In Artists Rep's "An Octoroon," two of Portland's brightest new stars take on the season's most dangerous script

The 2016-17 Portland theater season was brightened considerably by breakout performances from two of its newest stars, Andrea Vernae and Kailey Rhodes.

Vernae strode the deck of the ship in Portland Playhouse’s’s pen/man/ship with ferocity and grit, infusing her character Ruby with incisive intelligence and sense of purpose. It was an arresting performance, grounded by Vernae’s rich gravitas. When she speaks, you believe her. If you’d seen her earlier in the season in Profile Theatre’s Antigone Project, you recognized her performance in pen/man/ship as simply promise fulfilled. When people speak of her work, words like “strength,” “intense,” and “powerful” get thrown around a lot. Krista Garver in Broadway World called her “a force to be reckoned with.” This would appear to be true not just of Vernae’s work in that one piece, but of the young artist in general.

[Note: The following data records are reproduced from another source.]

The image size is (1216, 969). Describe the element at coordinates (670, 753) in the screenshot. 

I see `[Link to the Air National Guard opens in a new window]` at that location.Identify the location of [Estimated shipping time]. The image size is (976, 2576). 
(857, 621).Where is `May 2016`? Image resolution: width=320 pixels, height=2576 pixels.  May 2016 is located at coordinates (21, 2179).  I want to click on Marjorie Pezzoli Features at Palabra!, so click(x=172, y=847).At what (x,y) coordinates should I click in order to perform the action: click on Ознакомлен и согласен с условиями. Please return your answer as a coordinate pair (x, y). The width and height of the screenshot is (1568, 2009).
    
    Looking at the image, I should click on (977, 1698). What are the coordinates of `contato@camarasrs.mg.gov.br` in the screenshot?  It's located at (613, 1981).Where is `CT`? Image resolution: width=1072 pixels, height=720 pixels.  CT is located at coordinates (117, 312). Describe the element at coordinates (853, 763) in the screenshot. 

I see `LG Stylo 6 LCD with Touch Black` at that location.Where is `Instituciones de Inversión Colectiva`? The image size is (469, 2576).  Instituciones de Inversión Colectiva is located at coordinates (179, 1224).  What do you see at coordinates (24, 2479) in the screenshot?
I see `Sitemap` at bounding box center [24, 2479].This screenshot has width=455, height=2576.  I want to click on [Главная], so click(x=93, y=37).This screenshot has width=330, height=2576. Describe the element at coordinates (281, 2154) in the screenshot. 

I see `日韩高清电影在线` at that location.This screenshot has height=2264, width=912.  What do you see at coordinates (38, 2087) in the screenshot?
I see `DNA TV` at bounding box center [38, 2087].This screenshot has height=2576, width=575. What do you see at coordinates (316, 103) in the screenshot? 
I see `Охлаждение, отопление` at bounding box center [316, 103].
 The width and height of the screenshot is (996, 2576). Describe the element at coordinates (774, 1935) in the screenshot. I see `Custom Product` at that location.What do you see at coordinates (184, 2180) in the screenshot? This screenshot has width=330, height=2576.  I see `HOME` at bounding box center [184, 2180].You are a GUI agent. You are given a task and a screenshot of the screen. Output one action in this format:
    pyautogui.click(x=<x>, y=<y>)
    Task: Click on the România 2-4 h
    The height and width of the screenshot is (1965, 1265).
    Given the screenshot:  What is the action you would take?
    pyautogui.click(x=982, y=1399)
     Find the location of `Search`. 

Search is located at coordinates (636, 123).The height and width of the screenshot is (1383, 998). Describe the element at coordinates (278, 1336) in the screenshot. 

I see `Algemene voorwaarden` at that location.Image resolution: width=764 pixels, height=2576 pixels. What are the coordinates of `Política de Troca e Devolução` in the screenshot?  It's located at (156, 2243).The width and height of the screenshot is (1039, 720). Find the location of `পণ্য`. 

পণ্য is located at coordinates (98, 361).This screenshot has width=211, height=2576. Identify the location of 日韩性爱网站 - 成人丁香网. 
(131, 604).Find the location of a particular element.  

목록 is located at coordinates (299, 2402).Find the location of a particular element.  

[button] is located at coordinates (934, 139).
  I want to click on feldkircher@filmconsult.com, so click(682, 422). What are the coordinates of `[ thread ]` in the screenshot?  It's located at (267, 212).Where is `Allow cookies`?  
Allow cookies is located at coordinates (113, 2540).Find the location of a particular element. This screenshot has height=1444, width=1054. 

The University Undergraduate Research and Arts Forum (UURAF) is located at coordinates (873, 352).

Kailey Rhodes (left) and Andrea Vernae: moving up. Photo: Bobby Bermea

Rhodes made her mark with deft precision and impeccable timing in Artist Rep’s dazzling revival of The Importance of Being Earnest. In a cast filled to the brim with sterling performances, Rhodes stood out. She’s an effortless, economical performer, with a natural instinct for what’s needed and what isn’t. She steps into heightened realities and makes them feel totally natural. When Earnest opened she wasn’t a complete unknown to Portland audiences. After all, she’d been nominated for a Drammy for her work in Chicago (Metropolitan Community Theatre Project). But her move to the larger stage wasn’t just seamless, it was dynamic.

Now Vernae and Rhodes are onstage together in one of the new season’s most audacious and potentially controversial shows, Branden Jacob-Jenkins’ Obie Award-winning An Octoroon, which opened Saturday night at Artists Rep. Their transition from newcomers to appearing in Portland’s most talked-about production has been fast. But like most such stories, it was years in the making.